___ EXCERPT ___

Brewster, a lawyer and former Harvard University law professor, was appointed by former President Jimmy Carter as ambassador to the Court of James in 1977 and held the post until 1981.

The Times of London said in an obituary Wednesday: "Brewster . . . was an Anglophile and . . . was much admired by those with whom he came into contact for his perceptive analysis of the British political and social scene."

Born in Longmeadow, Mass., on June 17, 1919, Brewster graduated from Yale in 1941 and received a law degree from Harvard University in 1948.

He was a professor of law at Harvard from 1950 to 1960, was Yale provost from 1961 to 1963 and was president of Yale from 1963 to 1977 during a period of upheaval in many American universities.

"Kingman Brewster was the pre-eminent university president of his day - a man who stood for equity as well as excellence, change as well as continuity, and understanding as well as courage," said Yale President Benno C. Schmidt Jr. "Yale will ever be a better institution because of his spirited leadership."

During Brewster's tenure at Yale, the university admitted more women and more minorities and started a department of black studies. Brewster opposed the war in Vietnam and led a Yale anti-war demonstration in Washington.

During his ambassadorship, Brewster received 11 honorary degrees from British universities.

___

» TO DO
1. Turn the paragraph of the excerpt about Kingman Brewster that begins "He was a professor of law at Harvard" into a bulleted list, keeping its main facts.
2. In the excerpt about Kingman Brewster, which qualities does Benno C. Schmidt Jr. say Brewster stood for? List every one.

___ DATA ___

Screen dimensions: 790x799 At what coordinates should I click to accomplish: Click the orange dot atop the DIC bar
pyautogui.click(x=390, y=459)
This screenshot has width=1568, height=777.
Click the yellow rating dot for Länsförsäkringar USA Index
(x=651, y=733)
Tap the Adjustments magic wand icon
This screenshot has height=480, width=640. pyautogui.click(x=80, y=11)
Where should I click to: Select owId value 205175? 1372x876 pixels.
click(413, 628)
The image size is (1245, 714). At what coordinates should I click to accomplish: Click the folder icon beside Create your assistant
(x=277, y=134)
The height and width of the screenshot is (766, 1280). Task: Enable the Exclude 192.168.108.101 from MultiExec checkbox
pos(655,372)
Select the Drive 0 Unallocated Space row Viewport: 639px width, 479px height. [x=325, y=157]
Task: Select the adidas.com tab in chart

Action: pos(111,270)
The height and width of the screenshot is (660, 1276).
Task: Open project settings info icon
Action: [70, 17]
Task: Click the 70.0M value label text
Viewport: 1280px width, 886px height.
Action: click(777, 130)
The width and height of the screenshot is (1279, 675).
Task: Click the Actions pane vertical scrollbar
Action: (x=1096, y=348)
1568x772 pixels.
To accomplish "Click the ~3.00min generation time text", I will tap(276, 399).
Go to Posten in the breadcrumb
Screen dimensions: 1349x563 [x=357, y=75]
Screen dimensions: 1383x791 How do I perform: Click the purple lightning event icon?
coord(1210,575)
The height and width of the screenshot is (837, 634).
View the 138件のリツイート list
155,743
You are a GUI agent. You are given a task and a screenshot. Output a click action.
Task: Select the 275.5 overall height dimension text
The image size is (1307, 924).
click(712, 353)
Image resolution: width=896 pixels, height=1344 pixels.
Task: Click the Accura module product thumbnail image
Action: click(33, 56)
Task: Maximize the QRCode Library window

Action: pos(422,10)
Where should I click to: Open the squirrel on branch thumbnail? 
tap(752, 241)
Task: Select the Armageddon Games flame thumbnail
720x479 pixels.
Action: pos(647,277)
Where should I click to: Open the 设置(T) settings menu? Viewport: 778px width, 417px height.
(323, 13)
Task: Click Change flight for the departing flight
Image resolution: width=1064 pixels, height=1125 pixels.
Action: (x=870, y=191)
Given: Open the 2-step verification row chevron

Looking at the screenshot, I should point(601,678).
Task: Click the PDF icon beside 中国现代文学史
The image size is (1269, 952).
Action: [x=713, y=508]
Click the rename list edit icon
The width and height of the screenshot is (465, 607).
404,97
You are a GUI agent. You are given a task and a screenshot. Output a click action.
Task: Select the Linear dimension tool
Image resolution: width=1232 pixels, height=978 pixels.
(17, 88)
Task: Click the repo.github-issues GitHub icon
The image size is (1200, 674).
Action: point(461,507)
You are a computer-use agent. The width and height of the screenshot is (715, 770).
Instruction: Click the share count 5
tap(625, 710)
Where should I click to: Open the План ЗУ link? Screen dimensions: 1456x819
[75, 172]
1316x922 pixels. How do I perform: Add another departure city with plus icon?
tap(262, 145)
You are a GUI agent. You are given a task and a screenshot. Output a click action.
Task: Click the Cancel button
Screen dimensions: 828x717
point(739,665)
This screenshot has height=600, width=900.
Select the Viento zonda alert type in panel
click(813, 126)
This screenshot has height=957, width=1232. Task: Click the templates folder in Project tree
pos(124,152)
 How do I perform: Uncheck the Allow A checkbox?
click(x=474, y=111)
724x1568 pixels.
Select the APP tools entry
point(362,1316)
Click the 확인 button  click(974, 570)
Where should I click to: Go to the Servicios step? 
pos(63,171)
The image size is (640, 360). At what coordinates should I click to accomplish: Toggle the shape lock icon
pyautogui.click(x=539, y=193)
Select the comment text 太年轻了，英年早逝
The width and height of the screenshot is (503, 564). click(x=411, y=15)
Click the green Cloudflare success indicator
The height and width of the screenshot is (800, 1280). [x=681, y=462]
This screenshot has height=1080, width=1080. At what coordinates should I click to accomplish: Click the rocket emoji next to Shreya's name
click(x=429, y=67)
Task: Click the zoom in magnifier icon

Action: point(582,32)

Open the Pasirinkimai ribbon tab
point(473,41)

___

» COMPLETE ANSWERS
1.
- Professor of law at Harvard, 1950 to 1960
- Yale provost, 1961 to 1963
- President of Yale, 1963 to 1977, during a period of upheaval in many American universities

2.
- Equity
- Excellence
- Change
- Continuity
- Understanding
- Courage